## [Text section]
Is Cuba safe? is one of the first things people ask us about Cuba. Yes, I think it is safe, but as with most places, people need to be aware of locals trying to wheedle a bit of money out of you. Here are 7 street scams to look out for we’ve experienced or heard of happening in Cuba.
For a country surrounded by controversy and reclusiveness, Cuba should be more dangerous than it really is. But with the friendliest capital city we’ve visited and some of the warmest people we’ve met travelling, Cuba is an hola nation where even its scam artists mean no real harm.
Things have changed a lot since 2014 and Obama’s reforms. Check out what the travel experts say about Cuba now.
The people here are incredibly friendly – to the point where the most dangerous thing you can do is stop walking for too long.
It’s dangerous – not because of crime or threats – but because someone will stop and talk to you. And then you’ll lose an hour of your holiday chatting to a local. It doesn’t matter if you speak Spanish or not. They’ll just chat away!
Walking through the streets of Havana, you’ll be approached by young guys full of smiles and friendly chit-chat (“Where are you from? Ah, Australia! Kangaroo!”) they’ll walk with you down the street offering to show you one of these three most common scams:
1. Buena Vista Social Club
It’s true, the Buena Vista Social Club is in Havana, and apparently one or two of the original musicians still play there occasionally, but is it any good?
After turning down a couple of touts, we went round the block to see what was going on.
Rather than the big musical extravaganza we were told it was, the Buena Vista Social Club turned out to be just another little bar with not much going on at the time. Perhaps it got a bit livelier later.
Update: For more information on what this scam’s all about, what you should be wary of and what to avoid, see Cara’s advice in the comments at the bottom of this post. Thank you, Cara!
2. Salsa festival
Salsa dancing really is a way of life in Cuba. The music is everywhere, and every single man, woman and child can salsa like a demon. But a festival? No, I doubt it.

## [Recorded data]
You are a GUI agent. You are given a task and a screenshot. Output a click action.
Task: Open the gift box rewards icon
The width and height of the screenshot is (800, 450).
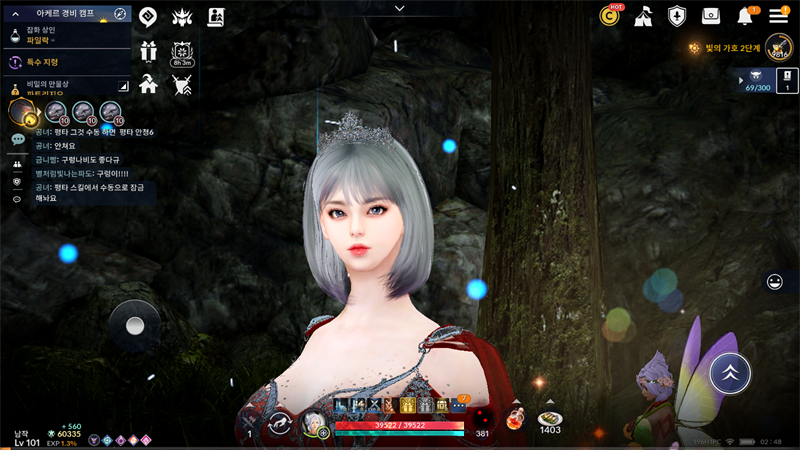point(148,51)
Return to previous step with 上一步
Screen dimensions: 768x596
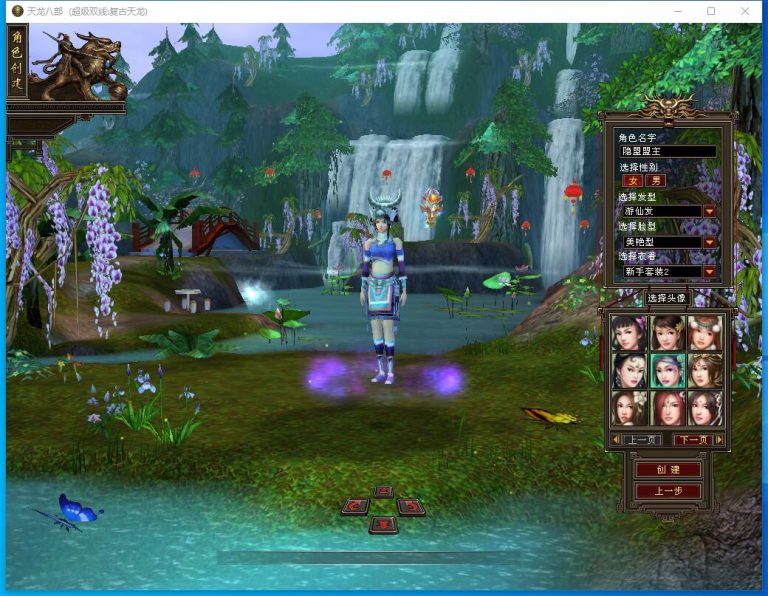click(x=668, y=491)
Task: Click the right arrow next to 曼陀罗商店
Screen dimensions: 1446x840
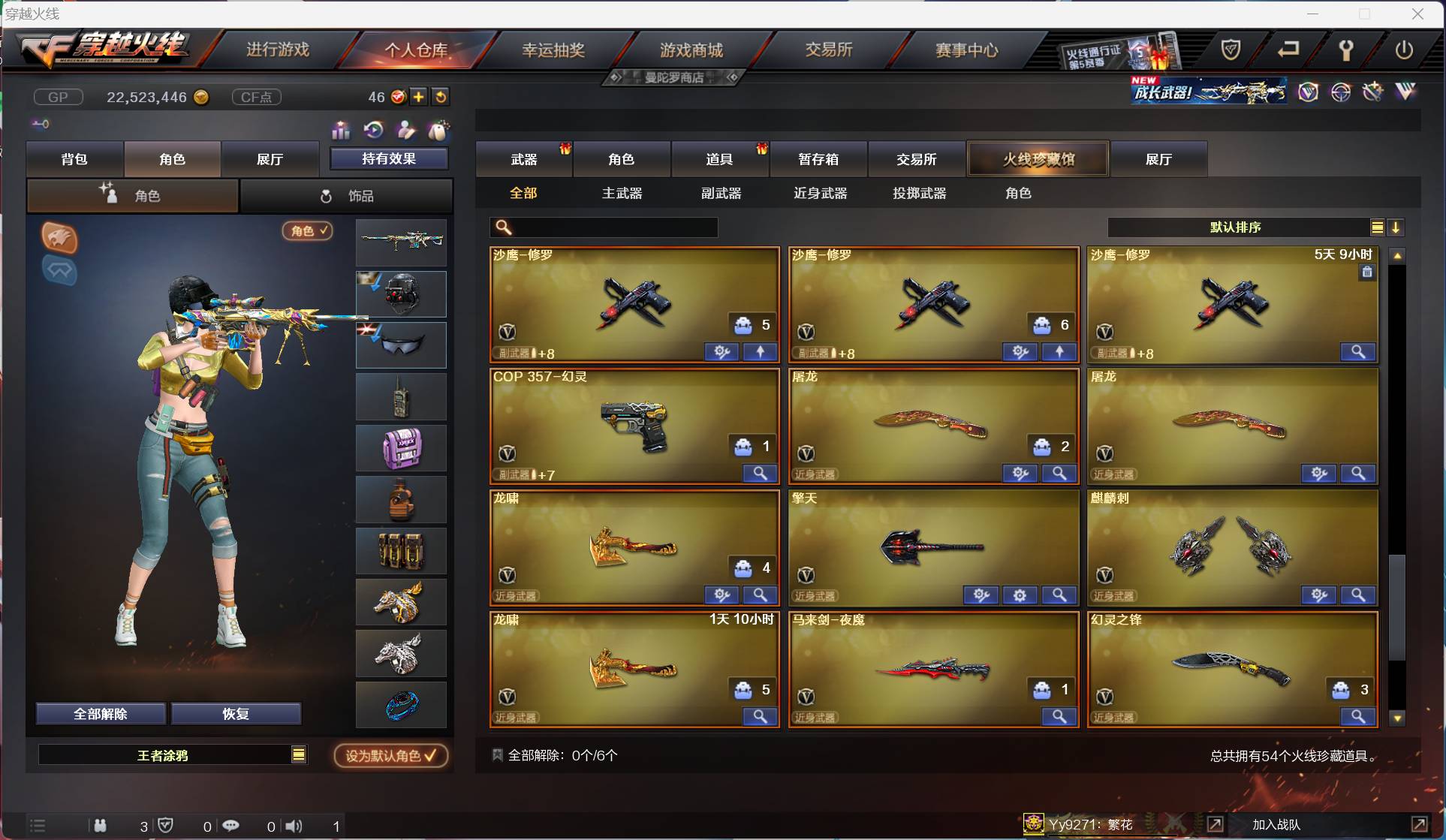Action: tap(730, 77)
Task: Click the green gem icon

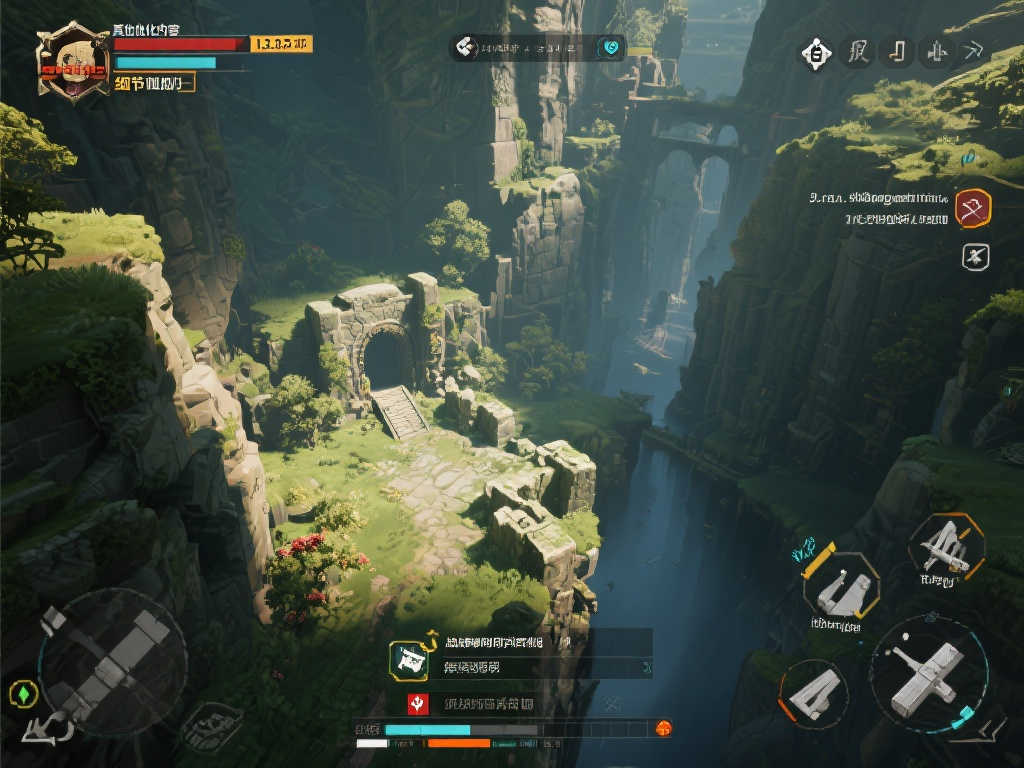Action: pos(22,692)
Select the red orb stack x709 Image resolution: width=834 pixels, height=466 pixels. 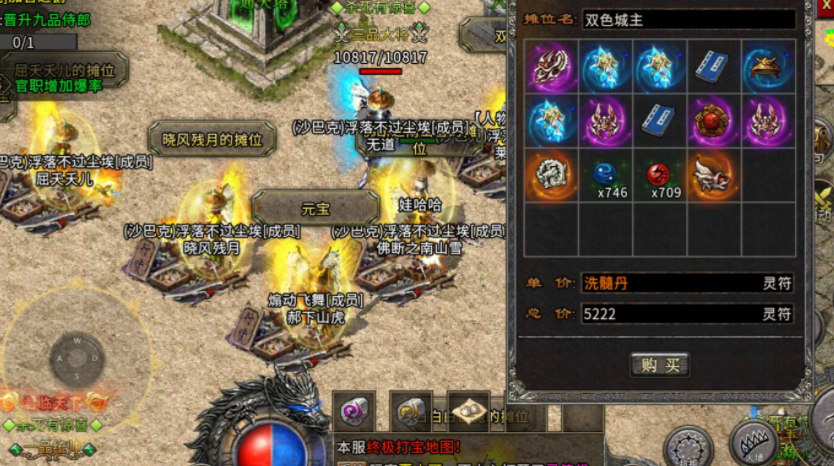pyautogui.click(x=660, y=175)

## [Work instructions]
1. Translate this sentence from the text on Cuban street scams into Spanish: "After turning down a couple of touts, we went round the block to see what was going on."
2. Carry on the text on Cuban street scams from its final sentence.
The data above are separate from the text on Cuban street scams.

## [Results of the exercise]
1. Después de rechazar a un par de jineteros, dimos la vuelta a la manzana para ver qué estaba pasando.

2.
Perhaps a dance party where you have to pay a cover at the door, or an impromptu salsa class in the street, but a festival? Very unlikely.
3. Tobacco festival
For tonight only, the great Tobacco Festival of Havana is going on just round the next corner. This in itself is amazing – the first day we’re here and it’s the only night of the year that this festival happens? What timing.
Even more amazing is that this once-a-year event is publicised by a different guy in a different part of town the following night.
4. Cigar scams
There’s no such thing as a cheap, proper Cuban cigar. This is because the industry is government-regulated.
If you’re looking to buy a good Cuban cigar, don’t expect them to be too cheap. The ones being sold on the street won’t be authentic or any good. There are government-sanctioned shops in towns selling proper Cuban cigars, which will be authentic but more expensive. It’s the way it goes.
They’ll be cheaper than you’ll find them back home, but they’re not as cheap as the ones you’ll find from people hawking on the streets.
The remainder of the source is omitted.